• Work required
Turn the text lines of the data below into a JSON list of strings, one string per line, skipping blank lines. Leave the pictures out.

• Record extracts

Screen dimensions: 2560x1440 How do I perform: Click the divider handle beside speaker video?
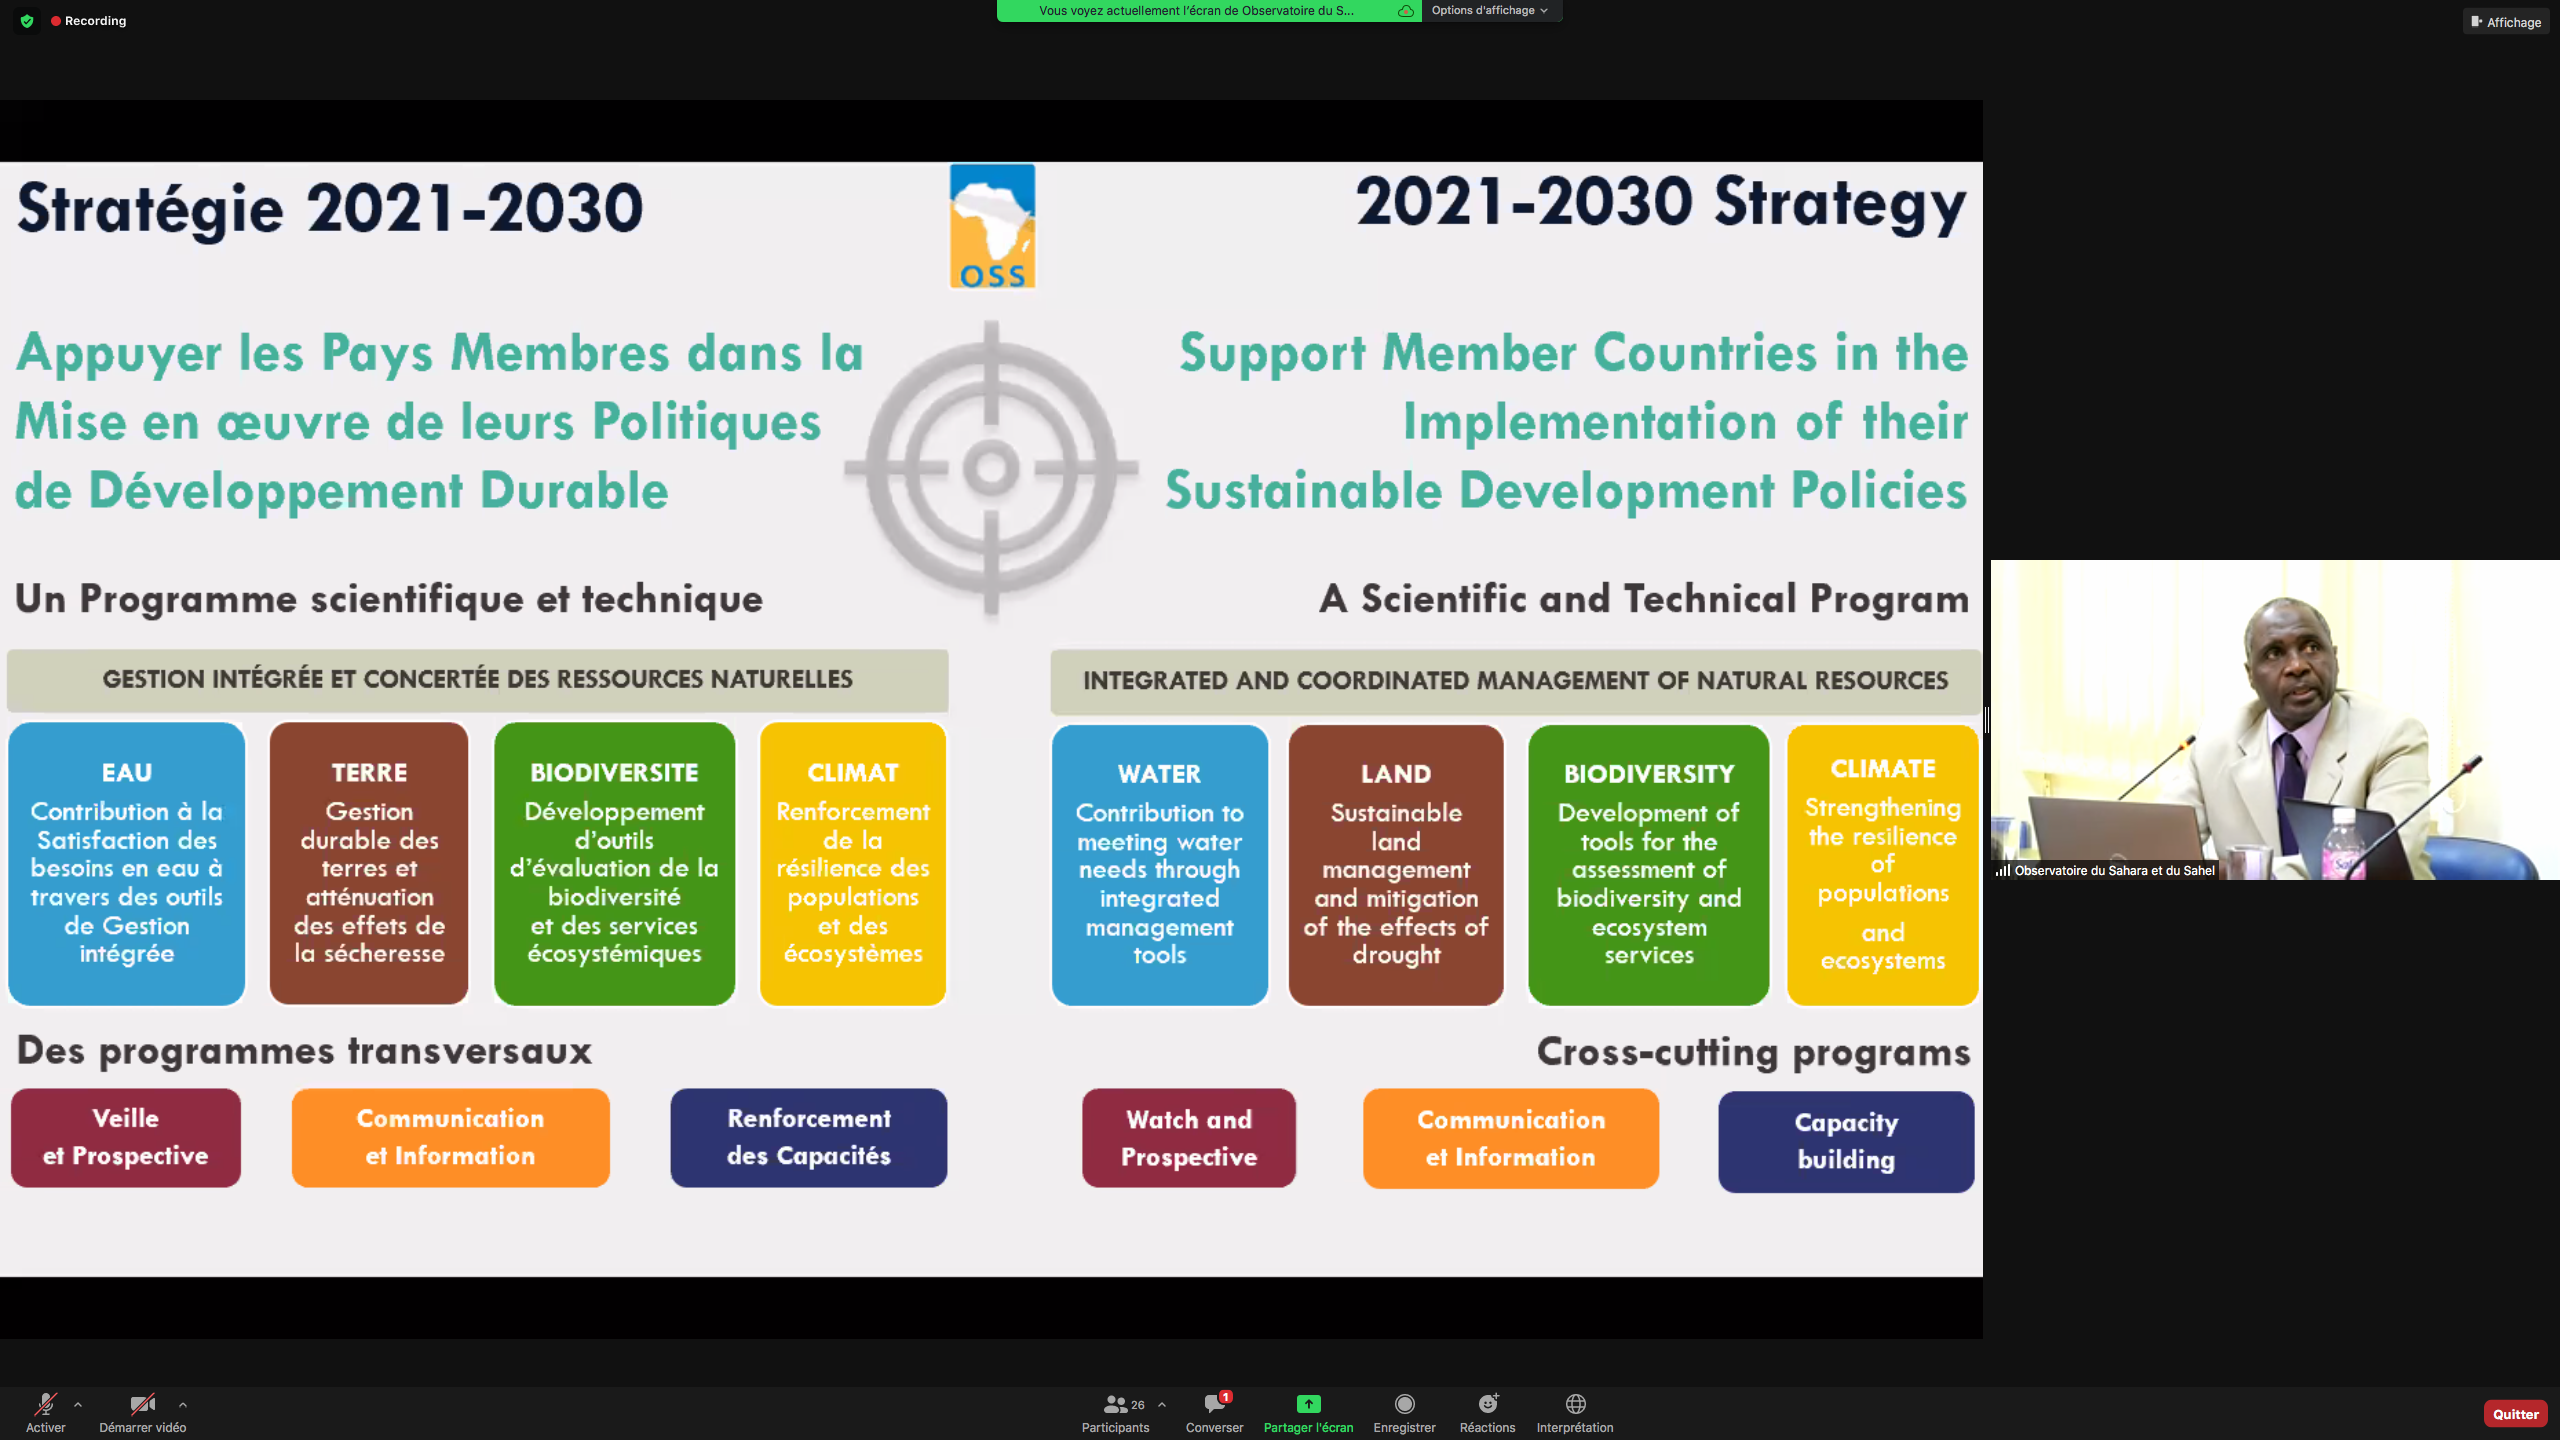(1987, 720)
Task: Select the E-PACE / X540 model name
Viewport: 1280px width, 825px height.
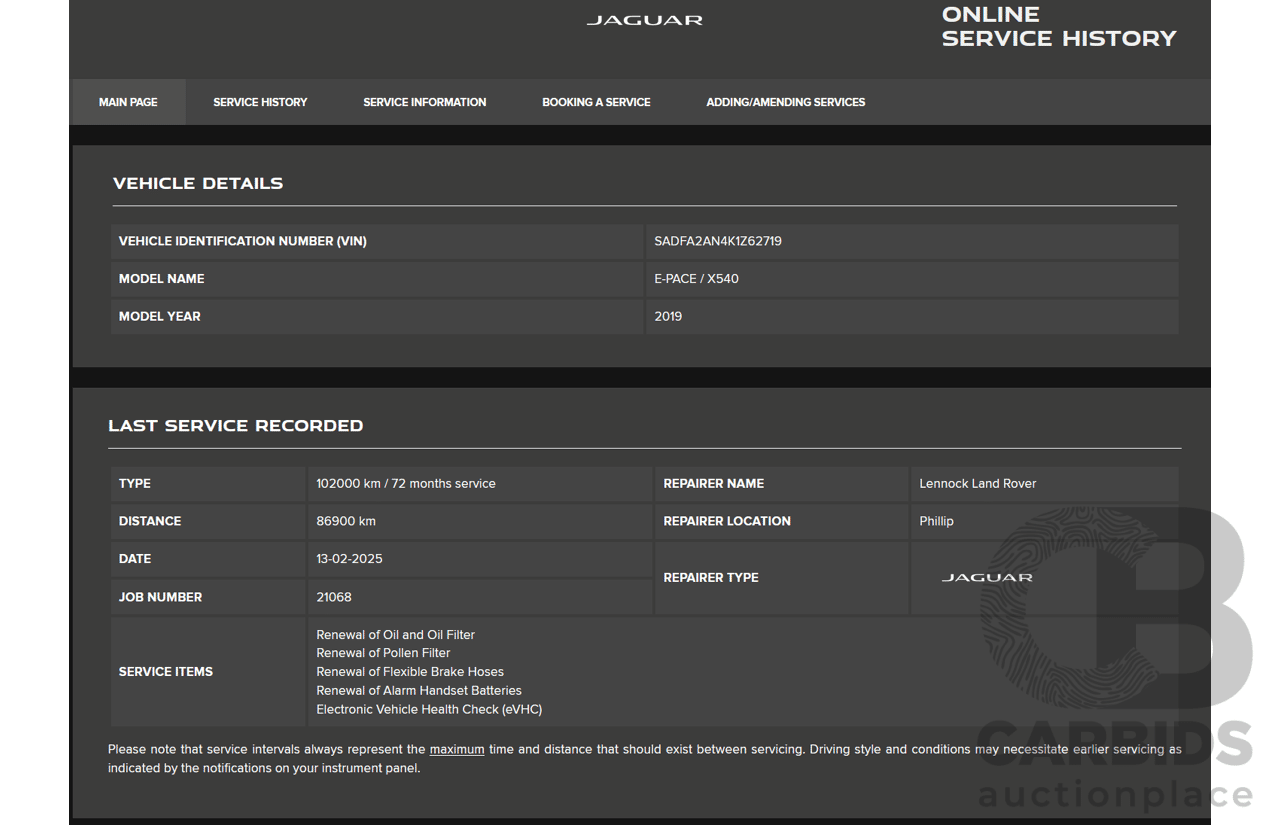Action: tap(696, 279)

• Response to the task
[
  "Screen dimensions: 2560x1440 How do I perform: Click the divider handle beside speaker video?",
  "(1987, 720)",
  "Task: Select the E-PACE / X540 model name",
  "Viewport: 1280px width, 825px height.",
  "Action: tap(696, 279)"
]